++++ Data for the task

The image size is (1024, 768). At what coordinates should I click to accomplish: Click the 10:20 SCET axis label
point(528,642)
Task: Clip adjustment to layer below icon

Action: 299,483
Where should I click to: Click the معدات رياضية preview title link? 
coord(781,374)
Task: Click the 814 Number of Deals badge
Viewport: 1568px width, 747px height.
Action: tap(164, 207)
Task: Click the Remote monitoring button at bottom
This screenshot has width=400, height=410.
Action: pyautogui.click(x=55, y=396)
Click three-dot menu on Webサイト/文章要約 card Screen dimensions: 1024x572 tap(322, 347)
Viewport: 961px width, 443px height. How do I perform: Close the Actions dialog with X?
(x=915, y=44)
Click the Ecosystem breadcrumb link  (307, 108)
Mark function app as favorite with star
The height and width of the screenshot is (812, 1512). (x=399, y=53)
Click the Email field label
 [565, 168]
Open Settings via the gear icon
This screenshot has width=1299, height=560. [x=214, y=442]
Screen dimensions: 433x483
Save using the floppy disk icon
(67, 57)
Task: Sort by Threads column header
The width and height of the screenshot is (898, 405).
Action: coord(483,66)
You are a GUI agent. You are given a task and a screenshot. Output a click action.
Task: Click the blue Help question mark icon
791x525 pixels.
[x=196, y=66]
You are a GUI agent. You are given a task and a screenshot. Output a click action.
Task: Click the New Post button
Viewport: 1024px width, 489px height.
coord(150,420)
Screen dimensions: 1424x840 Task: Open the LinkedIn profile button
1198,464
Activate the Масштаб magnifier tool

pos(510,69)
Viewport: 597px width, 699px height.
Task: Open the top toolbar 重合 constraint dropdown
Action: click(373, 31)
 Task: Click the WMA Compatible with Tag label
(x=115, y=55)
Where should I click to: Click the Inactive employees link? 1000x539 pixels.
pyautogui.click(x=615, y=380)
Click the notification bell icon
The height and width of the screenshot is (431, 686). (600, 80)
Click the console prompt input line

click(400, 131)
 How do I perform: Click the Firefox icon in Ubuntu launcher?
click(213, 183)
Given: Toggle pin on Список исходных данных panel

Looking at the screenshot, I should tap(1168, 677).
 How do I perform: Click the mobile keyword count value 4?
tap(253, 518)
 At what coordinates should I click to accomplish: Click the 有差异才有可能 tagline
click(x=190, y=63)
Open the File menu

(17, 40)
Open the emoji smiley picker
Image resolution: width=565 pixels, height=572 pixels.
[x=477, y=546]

++++++++

#### Exercise goal:
Could you set down exactly the lines from the one containing "Task: Click the WMA" through the last line of the records above, both included?

#### Task output:
 Task: Click the WMA Compatible with Tag label
(x=115, y=55)
Where should I click to: Click the Inactive employees link? 1000x539 pixels.
pyautogui.click(x=615, y=380)
Click the notification bell icon
The height and width of the screenshot is (431, 686). (600, 80)
Click the console prompt input line

click(400, 131)
 How do I perform: Click the Firefox icon in Ubuntu launcher?
click(213, 183)
Given: Toggle pin on Список исходных данных panel

Looking at the screenshot, I should tap(1168, 677).
 How do I perform: Click the mobile keyword count value 4?
tap(253, 518)
 At what coordinates should I click to accomplish: Click the 有差异才有可能 tagline
click(x=190, y=63)
Open the File menu

(17, 40)
Open the emoji smiley picker
Image resolution: width=565 pixels, height=572 pixels.
[x=477, y=546]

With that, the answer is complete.